Why Racing Yourself Works
A concrete target beats an abstract one. "Type faster" is vague. "Stay ahead of the bird that's typing at exactly 62 WPM, because that's what I did yesterday" is concrete, personal, and always set at precisely your level — never demoralizingly fast, never boringly slow.
*You see where you slow down, not just that you did.* A final WPM number hides everything. Racing your ghost, you notice the moment you fall behind — often on the same words, the same punctuation, the same awkward letter combinations every time. That tells you exactly what to drill next.
Improvement compounds. Every new record becomes the next ghost. Instead of plateauing against a flat average, the bar rises with you, race after race. This is the same principle behind interval training in sports: always working right at the edge of your current ability.
It makes repetition interesting. Typing the same text twice is boring; racing yourself on it is not. That matters more than it sounds — consistency is what actually builds typing speed, and people stick with practice that feels like a game.
Ghost Racing vs Other Typing Tests
| Feature | TypingBIRDS | Monkeytype | 10FastFingers |
|---|---|---|---|
| Ghost replay of your own best run | ✔ | ✘ | ✘ |
| Live WPM gap vs your record | ✔ | ✘ | ✘ |
| Shows where you slowed down | ✔ | ~ graph only | ✘ |
| Race visualization (birds on a track) | ✔ | ✘ | ✘ |
| Sudden Death & Code modes | ✔ | ~ partial | ✘ |
| Free, no signup to play | ✔ | ✔ | ✔ |
Monkeytype is excellent for raw statistics and 10FastFingers for quick competitive tests — but neither replays your own best run beside you as you type. That live self-competition is what Ghost Racing adds.
Tips for Getting the Most Out of It
- Race the same text several times in a row. The ghost is per-passage, so repeated attempts on one text are where the feature shines — you'll typically gain several WPM within a single session just from familiarity plus the live target.
- Don't panic when the ghost pulls ahead early. Many people start fast and fade; if your ghost does, staying calm through the opening means you'll catch it in the second half.
- Keep accuracy first. The ghost only advances on correct characters, and so does your fair position against it. Sloppy speed doesn't beat the ghost — it just piles up corrections.
- Graduated from your ghost? Try the same passage in Sudden Death mode, or check the Leaderboard to measure yourself against other players once your personal record feels solid.

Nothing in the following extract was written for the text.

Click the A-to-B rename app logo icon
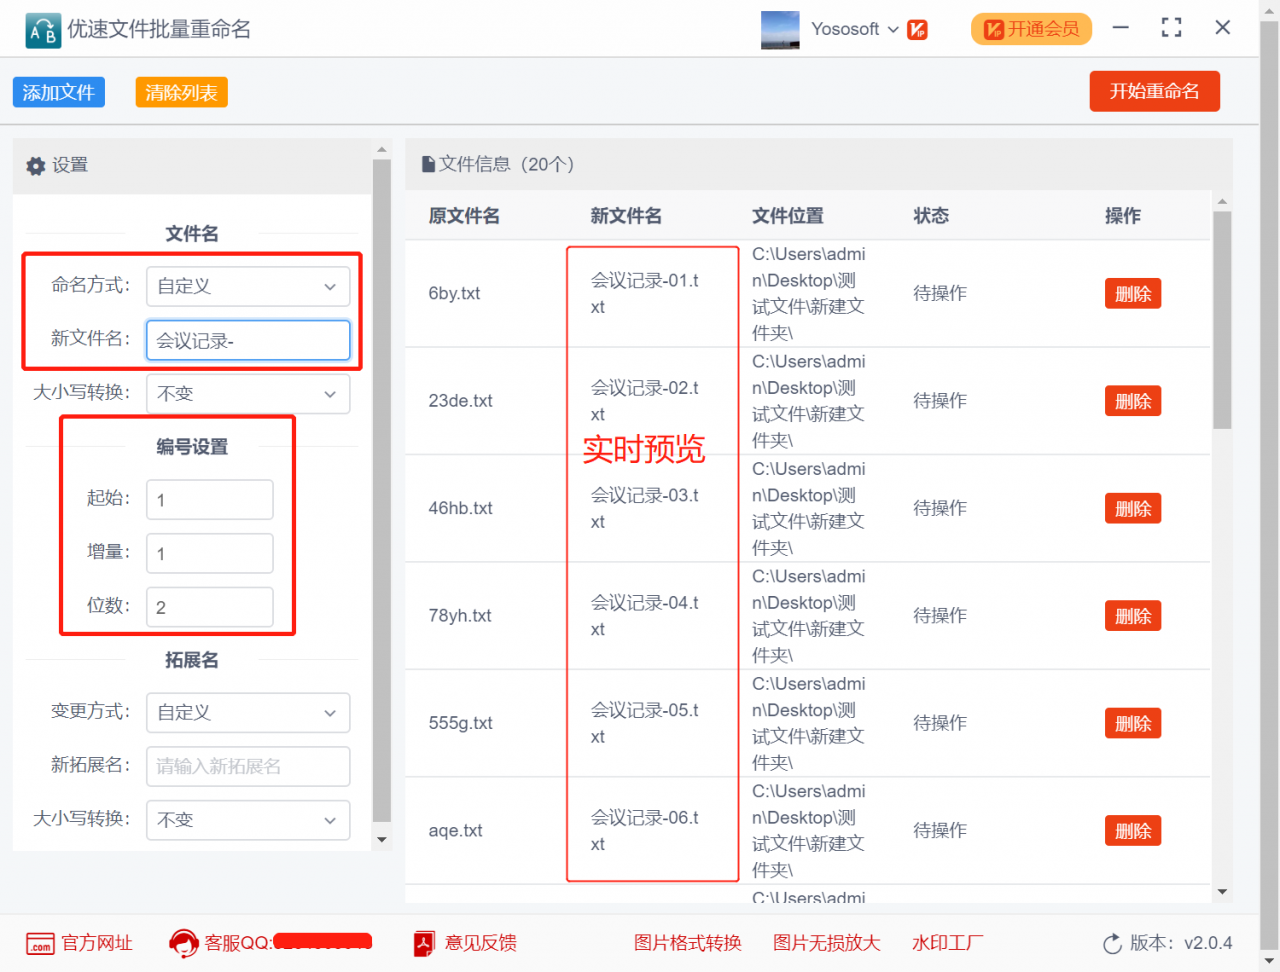 click(42, 30)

Frequently Asked Questions
What is Ghost Racing on TypingBIRDS?
Ghost Racing replays your previous best typing run as a ghost that types alongside you in real time. As you race, a live indicator shows whether you're ahead of or behind your personal best at every moment — turning ordinary practice into a self-competition you can actually feel.

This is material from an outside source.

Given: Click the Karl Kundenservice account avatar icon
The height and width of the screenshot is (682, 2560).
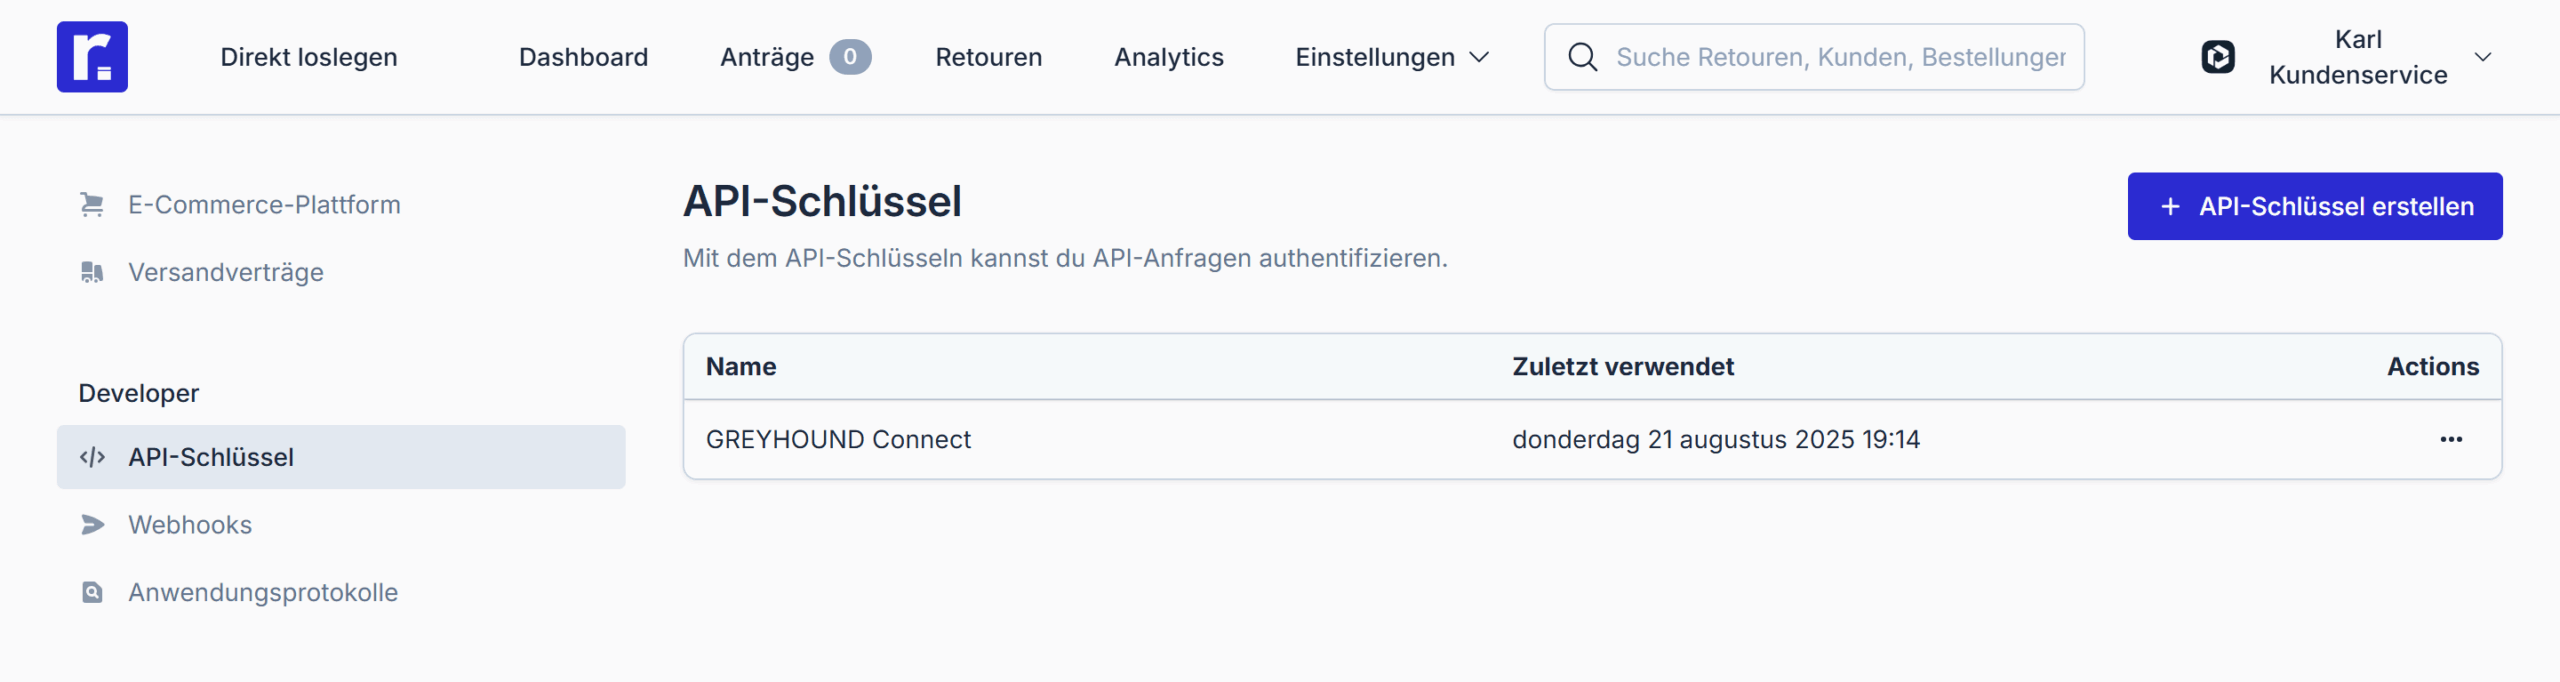Looking at the screenshot, I should coord(2217,57).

How do I start a ghost race?
Finish one race on the TypingBIRDS Race page to set a personal best on that text, then press "Beat my ghost" on the results panel. The same passage loads and your best run starts replaying beside you on your first keystroke — no setup needed.
Does it show if I am beating my record live?

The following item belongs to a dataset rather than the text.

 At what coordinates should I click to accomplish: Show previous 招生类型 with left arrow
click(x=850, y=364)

Yes. A live gap indicator updates as you type, showing whether you are ahead, behind, or even with your previous best, alongside the ghost’s live WPM — and you hear a cue the moment the ghost overtakes you.
Can Ghost Racing actually help me type faster?
Racing your own best run gives you a concrete, personal target instead of an abstract average, and shows you precisely where your pace drops. Focusing practice on those exact spots — while a rising record keeps pulling the bar up — is one of the most effective ways to build real typing speed.
Is Ghost Racing free?
Yes, completely free. Race as a guest with no signup, no install, and no cost. Your ghosts are saved in your browser; sign in only if you want your personal bests to follow you across devices.
What's the difference between Ghost Racing and a normal typing test?
A normal typing test gives you a WPM score at the end. Ghost Racing adds a live self-competition layer on top: your best run races beside you the whole time, so every keystroke is measured against the record you are trying to break.